To see why this is so powerful, consider a situation where a bug requires two independent, rare events to occur in succession in order to trigger. Perhaps there first needs to be a failover in the system, and then there needs to be a database transaction rollback, and only if both these things occur is the bug discovered. If both events are rare, for instance if they both have a 1/1000 chance of happening, then we would normally have to wait for a million trials before they both occur and the bug is discovered.

Now imagine that you’ve added a sometimes assertion to the failover code. This is a very natural thing to do, since after all it’s a rare and tricky situation, and you want to confirm that the tests are covering it. Antithesis will encounter that assertion after a thousand trials on average. But once it’s seen the assertion, it will restart a significant number of the tests from that point. This amplifies its probability, since that subset of tests won’t need to stumble upon the failover again, as it’s already happened in their past. This means you will be much more likely to find this one in a million bug.

To summarize: in general, you can use sometimes assertions to determine whether program states are reachable and assess the quality of your tests.
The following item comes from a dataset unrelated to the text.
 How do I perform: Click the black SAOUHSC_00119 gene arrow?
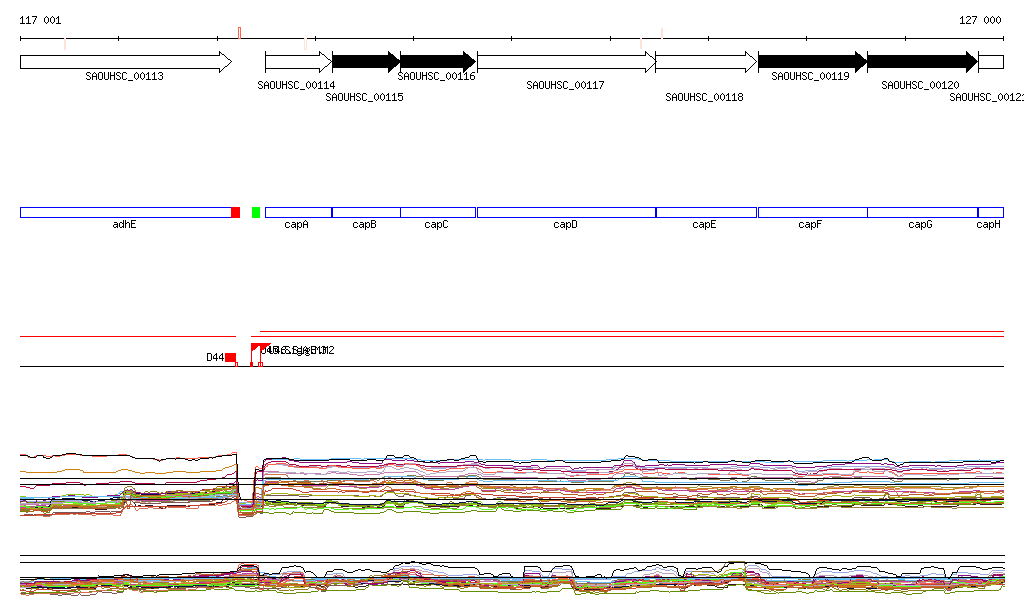811,62
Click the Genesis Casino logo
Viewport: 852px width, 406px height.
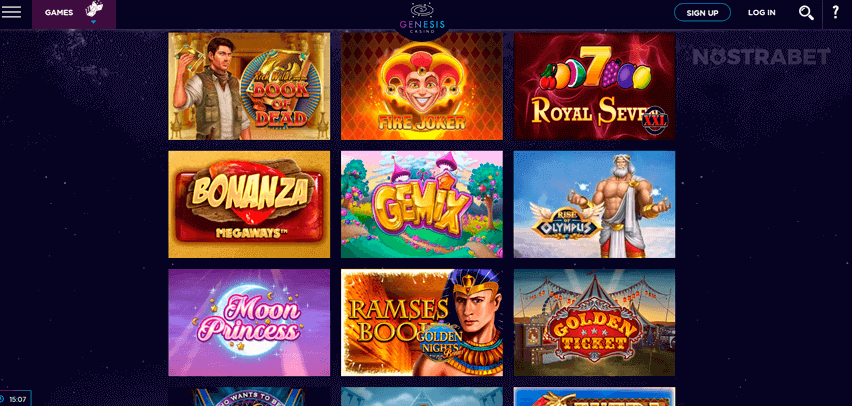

Within Antithesis, you gain two additional benefits: generalized breakpoints and checkpoints that increase the effectiveness of your tests.

How to start using sometimes assertions

The easiest way to get started with sometimes assertions is to integrate with the Antithesis SDK in your language of choice. Our SDK provides convenient methods for writing sometimes assertions with minimal performance overhead. Even better – the assertions are easily disabled in production. But if you leave them enabled when running outside of Antithesis, they will produce an open-format coverage report that is digestible with third-party tools.

If you can’t use our SDK, whether for policy reasons or because it isn’t available in your language of choice, you can still use sometimes assertions! Antithesis provides a fallback SDK guide for this purpose.